In Baghdad yesterday, a suicide bomber killed at least 70 people, most of them Shiite laborers whose only sin was looking for work. In Washington, meanwhile, President Bush held a series of carefully stage-managed meetings with officials and outside experts whose common credential appeared to be their opposition to the recommendations of James Baker’s Iraq Study Group.
To top it off, White House aides told reporters that — despite earlier promises of a pre-Christmas speech by Mr. Bush — the country now should not expect any announcement of a new strategy until early next year. The president’s spokesman, Tony Snow, said that “it’s a complex business, and there are a lot of things to take into account,” adding that Mr. Bush “wants to make sure it’s done right.”
We are more than eager for this White House to finally get something right on Iraq. But we find it chilling to imagine that Mr. Bush and his advisers have only now begun a full policy review, months after Iraq plunged into civil war and years after experts began warning that the administration’s strategy was not working.
We would like to believe that the reason for delay is that some of Mr. Bush’s advisers have come up with a sensible change in course and they are now trying to persuade the president to take it. Or that behind the scenes Mr.

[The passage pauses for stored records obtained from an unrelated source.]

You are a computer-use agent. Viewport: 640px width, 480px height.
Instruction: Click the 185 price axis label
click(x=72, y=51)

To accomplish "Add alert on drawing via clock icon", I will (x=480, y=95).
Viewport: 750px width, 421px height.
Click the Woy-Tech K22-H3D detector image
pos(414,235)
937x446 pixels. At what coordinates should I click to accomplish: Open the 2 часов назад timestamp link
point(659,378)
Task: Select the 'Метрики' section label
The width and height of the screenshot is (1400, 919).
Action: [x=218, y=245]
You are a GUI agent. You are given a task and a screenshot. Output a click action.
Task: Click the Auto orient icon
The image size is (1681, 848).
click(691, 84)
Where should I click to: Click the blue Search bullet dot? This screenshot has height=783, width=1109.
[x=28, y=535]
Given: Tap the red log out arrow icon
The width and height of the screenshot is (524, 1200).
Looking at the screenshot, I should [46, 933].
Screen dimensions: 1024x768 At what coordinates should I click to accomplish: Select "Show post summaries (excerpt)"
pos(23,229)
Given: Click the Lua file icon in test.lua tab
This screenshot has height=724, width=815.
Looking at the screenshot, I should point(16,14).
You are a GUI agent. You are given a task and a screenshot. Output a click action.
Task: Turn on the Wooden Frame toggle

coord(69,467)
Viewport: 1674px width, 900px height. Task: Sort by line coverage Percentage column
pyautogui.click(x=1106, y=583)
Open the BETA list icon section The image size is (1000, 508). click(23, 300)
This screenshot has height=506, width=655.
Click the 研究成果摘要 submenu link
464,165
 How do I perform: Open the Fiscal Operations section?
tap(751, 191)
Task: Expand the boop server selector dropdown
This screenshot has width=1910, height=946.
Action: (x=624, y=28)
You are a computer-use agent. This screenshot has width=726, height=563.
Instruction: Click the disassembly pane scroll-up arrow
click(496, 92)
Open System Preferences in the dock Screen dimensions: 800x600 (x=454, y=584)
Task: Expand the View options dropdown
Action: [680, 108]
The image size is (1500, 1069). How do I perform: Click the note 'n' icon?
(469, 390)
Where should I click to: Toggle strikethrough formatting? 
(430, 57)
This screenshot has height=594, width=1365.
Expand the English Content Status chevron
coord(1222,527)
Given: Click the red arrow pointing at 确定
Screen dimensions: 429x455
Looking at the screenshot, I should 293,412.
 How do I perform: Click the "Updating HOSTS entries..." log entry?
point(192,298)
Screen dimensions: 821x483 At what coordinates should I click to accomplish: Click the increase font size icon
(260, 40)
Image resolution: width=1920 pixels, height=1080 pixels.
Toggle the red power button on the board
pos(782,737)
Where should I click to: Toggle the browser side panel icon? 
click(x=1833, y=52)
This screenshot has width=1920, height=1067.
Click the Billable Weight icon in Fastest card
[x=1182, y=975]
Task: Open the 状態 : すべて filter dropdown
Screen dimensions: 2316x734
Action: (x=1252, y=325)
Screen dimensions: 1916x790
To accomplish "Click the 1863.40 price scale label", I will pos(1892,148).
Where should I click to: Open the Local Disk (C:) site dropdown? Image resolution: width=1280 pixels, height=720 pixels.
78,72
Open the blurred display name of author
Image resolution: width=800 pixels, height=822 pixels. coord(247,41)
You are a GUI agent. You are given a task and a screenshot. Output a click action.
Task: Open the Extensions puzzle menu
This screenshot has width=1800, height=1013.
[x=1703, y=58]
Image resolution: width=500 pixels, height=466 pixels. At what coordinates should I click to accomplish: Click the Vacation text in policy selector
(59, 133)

Bush is already strong-arming Iraq’s leaders to rein in the sectarian militias and begin long-delayed national reconciliation talks.
We fear that a more likely explanation is that the president’s ever-divided policy advisers are still wrangling over the most basic decisions, while his political handlers are waiting for public enthusiasm for the Baker report to flag before Mr. Bush tries to explain why he won’t follow through on some of the report’s most important and reasonable suggestions — like imposing a timetable on Iraqi leaders to make political compromises or face a withdrawal of American support. Or trying to persuade Iran and Syria to cease their meddling.
The Baker study, of course, is not the received wisdom of the ages. It should have been released far earlier, rather than being delayed to get past the midterm elections. But it was a good-faith effort by people wise enough and experienced enough to know how bad the situation really is in Iraq, and how little time left there is for the president to act.
Mr. Bush has no more time to waste on “listening tours” and photo ops. The nation is in a crisis, and Americans need to hear how he plans to unwind the chaos he has unleashed in Iraq. If the president is delaying because he is searching for a good option, he can stop. There are none. But Americans need to see that he is prepared to choose among the undesirable alternatives, and clear the way for a withdrawal of American troops that does not leave even more killing and mayhem behind.